Prepare - Security Pillar

Prepare

During an incident, your incident response teams must have access to various tools and the workload resources involved in the incident. Make sure that your teams have appropriate pre-provisioned access to perform their duties before an event occurs. All tools, access, and plans should be documented and tested before an event occurs to make sure that they can provide a timely response.

Identify key personnel and external resources: When you define your approach to incident response in the cloud, in unison with other teams (such as your legal counsel, leadership, business stakeholders, AWS Support Services, and others), you must identify key personnel, stakeholders, and relevant contacts.
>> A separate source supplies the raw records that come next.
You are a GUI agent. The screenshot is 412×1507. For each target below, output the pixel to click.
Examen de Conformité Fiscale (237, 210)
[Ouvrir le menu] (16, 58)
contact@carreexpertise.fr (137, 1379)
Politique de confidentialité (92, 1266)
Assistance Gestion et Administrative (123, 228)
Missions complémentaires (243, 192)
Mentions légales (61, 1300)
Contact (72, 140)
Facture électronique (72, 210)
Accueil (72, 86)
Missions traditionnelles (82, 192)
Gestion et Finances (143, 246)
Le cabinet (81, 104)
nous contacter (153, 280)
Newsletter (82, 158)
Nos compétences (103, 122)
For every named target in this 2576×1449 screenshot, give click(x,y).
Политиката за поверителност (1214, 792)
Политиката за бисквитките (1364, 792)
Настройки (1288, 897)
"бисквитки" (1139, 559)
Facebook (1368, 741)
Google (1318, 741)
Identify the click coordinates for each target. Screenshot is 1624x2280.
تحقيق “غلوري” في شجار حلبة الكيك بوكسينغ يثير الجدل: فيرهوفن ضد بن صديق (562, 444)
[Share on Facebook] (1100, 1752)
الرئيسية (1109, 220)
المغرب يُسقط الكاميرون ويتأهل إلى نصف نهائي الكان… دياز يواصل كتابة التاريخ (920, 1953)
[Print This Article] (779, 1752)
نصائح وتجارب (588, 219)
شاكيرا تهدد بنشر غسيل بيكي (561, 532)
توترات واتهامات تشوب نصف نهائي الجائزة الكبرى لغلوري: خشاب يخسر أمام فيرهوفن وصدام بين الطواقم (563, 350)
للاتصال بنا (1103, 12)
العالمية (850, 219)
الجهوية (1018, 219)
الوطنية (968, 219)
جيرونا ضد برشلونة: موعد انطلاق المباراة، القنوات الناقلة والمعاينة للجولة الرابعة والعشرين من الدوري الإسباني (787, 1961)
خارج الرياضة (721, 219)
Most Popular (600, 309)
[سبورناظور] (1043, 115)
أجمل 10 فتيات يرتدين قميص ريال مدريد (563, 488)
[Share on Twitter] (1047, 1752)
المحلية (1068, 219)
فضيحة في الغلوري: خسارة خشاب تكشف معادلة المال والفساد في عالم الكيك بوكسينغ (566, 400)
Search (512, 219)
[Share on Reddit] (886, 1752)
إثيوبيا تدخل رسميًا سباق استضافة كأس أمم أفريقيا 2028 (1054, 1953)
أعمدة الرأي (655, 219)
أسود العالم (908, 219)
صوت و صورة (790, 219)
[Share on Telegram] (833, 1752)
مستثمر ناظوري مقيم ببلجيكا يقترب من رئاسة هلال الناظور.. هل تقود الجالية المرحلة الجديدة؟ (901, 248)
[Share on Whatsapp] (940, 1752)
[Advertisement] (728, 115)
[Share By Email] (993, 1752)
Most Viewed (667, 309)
To reduce dependency and decrease response time, make sure that your team, specialist security teams, and responders are educated about the services that you use and have opportunities to practice hands-on.

We encourage you to identify external AWS security partners that can provide you with outside expertise and a different perspective to augment your response capabilities. Your trusted security partners can help you identify potential risks or threats that you might not be familiar with.

Develop incident management plans: Create plans to help you respond to, communicate during, and recover from an incident. For example, you can start at incident response plan with the most likely scenarios for your workload and organization. Include how you would communicate and escalate both internally and externally. Create incident response plans in the form of playbooks, starting with the most likely scenarios for your workload and organization. These might be events that are currently generated. If you need a starting place, you should look at AWS Trusted Advisor and Amazon GuardDuty findings. Use a simple format such as markdown so it’s easily maintained but ensure that important commands or code snippets are included so they can be executed without having to lookup other documentation.

Start simple and iterate. Work closely with your security experts and partners to identify the tasks required to ensure that the processes are possible. Define the manual descriptions of the processes you perform. After this, test the processes and iterate on the runbook pattern to improve the core logic of your response. Determine what the exceptions are, and what the alternative resolutions are for those scenarios. For example, in a development environment, you might want to terminate a misconfigured Amazon EC2 instance. But, if the same event occurred in a production environment, instead of terminating the instance, quarantine the instance by snapshotting volumes, and capturing memory. In addition, verify with stakeholders that critical data will not be lost, and evidence is collected before shutdown. Include how you would communicate and escalate both internally and externally. When you are comfortable with the manual response to the process, automate it to reduce the time to resolution.

Pre-provision access: Ensure that incident responders have the correct access pre-provisioned into AWS and other relevant systems to reduce the time for investigation through to recovery. Determining how to get access for the right people during an incident delays the time it takes to respond, and can introduce other security weaknesses if access is shared or not properly provisioned while under pressure. You must know what level of access your team members require (for example, what kinds of actions they are likely to take) and you must provision access in advance. Access in the form of roles or users created specifically to respond to a security incident are often privileged in order to provide sufficient access. Therefore, use of these user accounts should be restricted, they should not be used for daily activities, and usage alerted on.

Pre-deploy tools: Ensure that security personnel have the right tools pre-deployed into AWS to reduce the time for investigation through to recovery.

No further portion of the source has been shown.